To understand what Mobileye does, it is important to first understand the technology that our engineers use to design our products.

Artificial Intelligence

Artificial Intelligence is when a computer system exhibits behavior that is thought of as requiring intelligence and solves complex problems. With AI, a computer is smart enough to take actions to achieve its goals. It has the ability to learn from experience over time. Artificial Intelligence has been around since the 1940s, but in the 1990s, AI research accelerated and focused on real-world problems. Since 2010, big data has been applied to enhance machine learning and create smarter algorithms. As a result, more advanced AI has emerged. Image recognition, such as that which is used in Mobileye’s sensing technology, is an area where there has been significant progress and investment.

AI has the potential to become a major contributor to economic growth and have a positive impact on our society by making education more impactful, allowing the elderly to stay independent, providing mobility to people with disabilities, and making buildings smarter. Many of us already experience how AI can make our lives easier when we use Apple’s Siri and IBM’s Watson. Other familiar applications are Google Assistant, Amazon Alexa, and Microsoft Cortana, just to name a few.

How Mobileye Uses AI

Autonomous driving is a multi-agent situation, in which the host vehicle must use sophisticated negotiation skills to drive in harmony with other vehicles on the road. The autonomous vehicle has to consider the movement of other vehicles when overtaking, giving way, merging, taking left and right turns and while pushing ahead in unstructured urban roadways. There are so many possible scenarios, as well as unexpected behavior from other drivers, pedestrians, and other road users, that Mobileye uses AI to train its vehicles to make the types of decisions needed to negotiate the road. We create environmental models and maps from the data that our cameras collect. Our technology is one of the first embedded versions of AI, which means the technology does not live in the cloud but instead lives in the vehicle, on the chip.

Deep Learning 

Deep learning is a branch of machine learning in which a machine uses algorithms to learn from data. With machine learning, a machine learns to do better in the future based on what was experienced in the past. In the past engineers used code to program all activities that they wanted a computer to complete. With machine learning, a computer is trained with large amounts of data to figure out how to do the task by itself. In other words, the goal is to devise learning algorithms that do the learning automatically without human intervention or assistance. The machine learning paradigm can be viewed as “programming by example.” Often we have a specific task in mind. But rather than program the computer to solve the task directly, in machine learning, we seek methods by which the computer will come up with its own program based on examples that we provide. Deep learning uses structures that are similar to the way the human brain thinks and allows a machine to be given layers of information. The computer can recognize a complex pattern in the data and reacts accordingly.

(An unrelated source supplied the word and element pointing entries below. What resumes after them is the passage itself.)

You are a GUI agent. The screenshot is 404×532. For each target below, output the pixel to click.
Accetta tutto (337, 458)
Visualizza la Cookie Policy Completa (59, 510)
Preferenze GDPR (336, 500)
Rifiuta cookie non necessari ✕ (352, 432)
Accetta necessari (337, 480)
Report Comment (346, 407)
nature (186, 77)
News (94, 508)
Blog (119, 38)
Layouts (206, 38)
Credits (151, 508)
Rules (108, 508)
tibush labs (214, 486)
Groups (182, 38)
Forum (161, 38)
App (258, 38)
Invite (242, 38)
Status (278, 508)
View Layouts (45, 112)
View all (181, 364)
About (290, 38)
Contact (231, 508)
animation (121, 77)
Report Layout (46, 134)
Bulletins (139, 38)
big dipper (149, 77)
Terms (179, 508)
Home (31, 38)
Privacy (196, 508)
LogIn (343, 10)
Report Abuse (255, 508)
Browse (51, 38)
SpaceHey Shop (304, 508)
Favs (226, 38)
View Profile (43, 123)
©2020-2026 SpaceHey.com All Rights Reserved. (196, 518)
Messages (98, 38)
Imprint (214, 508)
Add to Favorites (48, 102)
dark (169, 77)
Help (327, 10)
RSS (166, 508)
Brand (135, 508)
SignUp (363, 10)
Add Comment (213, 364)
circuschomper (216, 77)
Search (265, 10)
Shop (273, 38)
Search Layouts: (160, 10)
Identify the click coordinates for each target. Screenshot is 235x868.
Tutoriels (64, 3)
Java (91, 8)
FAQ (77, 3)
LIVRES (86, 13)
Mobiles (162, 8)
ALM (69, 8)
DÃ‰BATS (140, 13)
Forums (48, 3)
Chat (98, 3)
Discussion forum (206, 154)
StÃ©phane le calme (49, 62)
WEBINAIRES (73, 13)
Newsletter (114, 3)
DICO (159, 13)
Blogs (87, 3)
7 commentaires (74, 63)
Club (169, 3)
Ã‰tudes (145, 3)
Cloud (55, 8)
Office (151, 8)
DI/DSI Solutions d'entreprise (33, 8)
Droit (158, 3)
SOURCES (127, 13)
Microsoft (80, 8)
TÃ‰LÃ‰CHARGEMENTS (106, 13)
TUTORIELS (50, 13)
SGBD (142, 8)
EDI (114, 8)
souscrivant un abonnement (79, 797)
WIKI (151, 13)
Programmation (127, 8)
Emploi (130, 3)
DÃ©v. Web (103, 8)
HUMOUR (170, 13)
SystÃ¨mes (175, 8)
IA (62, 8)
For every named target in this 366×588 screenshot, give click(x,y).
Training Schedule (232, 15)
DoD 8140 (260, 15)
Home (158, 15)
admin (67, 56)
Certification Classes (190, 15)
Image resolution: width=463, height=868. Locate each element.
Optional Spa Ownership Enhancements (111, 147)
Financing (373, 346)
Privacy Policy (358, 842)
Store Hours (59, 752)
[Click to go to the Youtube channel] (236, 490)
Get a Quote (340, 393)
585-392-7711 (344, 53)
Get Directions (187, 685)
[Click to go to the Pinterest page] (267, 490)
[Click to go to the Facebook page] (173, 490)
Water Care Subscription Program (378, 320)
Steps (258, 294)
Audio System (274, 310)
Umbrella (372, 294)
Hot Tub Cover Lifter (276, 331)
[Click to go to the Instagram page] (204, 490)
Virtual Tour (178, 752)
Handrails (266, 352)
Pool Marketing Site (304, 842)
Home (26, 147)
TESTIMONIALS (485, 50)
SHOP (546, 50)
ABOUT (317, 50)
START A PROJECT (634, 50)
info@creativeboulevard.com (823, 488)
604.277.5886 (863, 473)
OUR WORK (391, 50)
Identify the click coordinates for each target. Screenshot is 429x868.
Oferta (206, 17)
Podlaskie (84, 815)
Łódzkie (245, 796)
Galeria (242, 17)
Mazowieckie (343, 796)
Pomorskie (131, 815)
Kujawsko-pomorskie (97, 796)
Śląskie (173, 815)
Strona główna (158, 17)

How Mobileye uses Deep Learning

Deep learning is what powers Mobileye’s computer vision system. Sensing algorithms use a technique called Supervised Learning, while our Driving Policy algorithms use Reinforcement Learning, which is a process of using rewards and punishments to help the machine learn how to negotiate the road with other drivers. We are training the vehicle to take the information that the sensors provide it, and the data that the computer chip is processing, to make informed decisions based both on past learning and informed predictions on how other drivers will react to our decisions based on simulations.

Internet of Things (IoT)

The Internet of Things is when various devices are connected to each other via the Internet so they can collect data, interact and share information. More specifically, it refers to things (like thermostats, cars and phones) that did not used to be connected to the Internet but now are. If you can use the Internet to control a machine, or if you are getting data from that machine via the Internet, that machine is part of the Internet of Things.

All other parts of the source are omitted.